Stored items
____
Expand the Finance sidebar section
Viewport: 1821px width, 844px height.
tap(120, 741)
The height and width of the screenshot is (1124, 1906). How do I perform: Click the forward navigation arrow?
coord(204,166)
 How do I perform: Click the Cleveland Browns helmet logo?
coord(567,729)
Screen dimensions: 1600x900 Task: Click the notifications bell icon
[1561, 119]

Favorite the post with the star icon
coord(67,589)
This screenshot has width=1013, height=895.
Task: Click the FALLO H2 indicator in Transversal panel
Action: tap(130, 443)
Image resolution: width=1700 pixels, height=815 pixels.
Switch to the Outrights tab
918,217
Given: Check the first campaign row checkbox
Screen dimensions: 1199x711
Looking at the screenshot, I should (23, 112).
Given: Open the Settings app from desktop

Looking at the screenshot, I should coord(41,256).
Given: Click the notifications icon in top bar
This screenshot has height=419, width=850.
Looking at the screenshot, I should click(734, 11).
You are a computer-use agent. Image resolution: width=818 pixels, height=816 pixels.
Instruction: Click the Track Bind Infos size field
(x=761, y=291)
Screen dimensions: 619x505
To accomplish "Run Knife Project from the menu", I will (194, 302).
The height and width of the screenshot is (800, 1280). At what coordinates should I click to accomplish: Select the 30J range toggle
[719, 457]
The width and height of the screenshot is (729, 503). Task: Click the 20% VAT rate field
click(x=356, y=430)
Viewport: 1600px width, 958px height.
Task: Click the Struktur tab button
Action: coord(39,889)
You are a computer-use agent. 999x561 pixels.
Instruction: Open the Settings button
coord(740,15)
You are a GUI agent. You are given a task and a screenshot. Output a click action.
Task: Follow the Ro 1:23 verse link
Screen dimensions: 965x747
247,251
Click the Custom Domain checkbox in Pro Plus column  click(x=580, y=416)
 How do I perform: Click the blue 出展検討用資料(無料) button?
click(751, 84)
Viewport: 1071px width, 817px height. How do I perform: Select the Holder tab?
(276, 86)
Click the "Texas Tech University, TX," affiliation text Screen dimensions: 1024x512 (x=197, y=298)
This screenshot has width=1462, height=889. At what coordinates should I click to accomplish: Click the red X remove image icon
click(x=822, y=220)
____
About this exercise: Your answer should be all lines from the data that contain "computer".

Exercise result:
You are a computer-use agent. Image resolution: width=818 pixels, height=816 pixels.
You are a computer-use agent. 999x561 pixels.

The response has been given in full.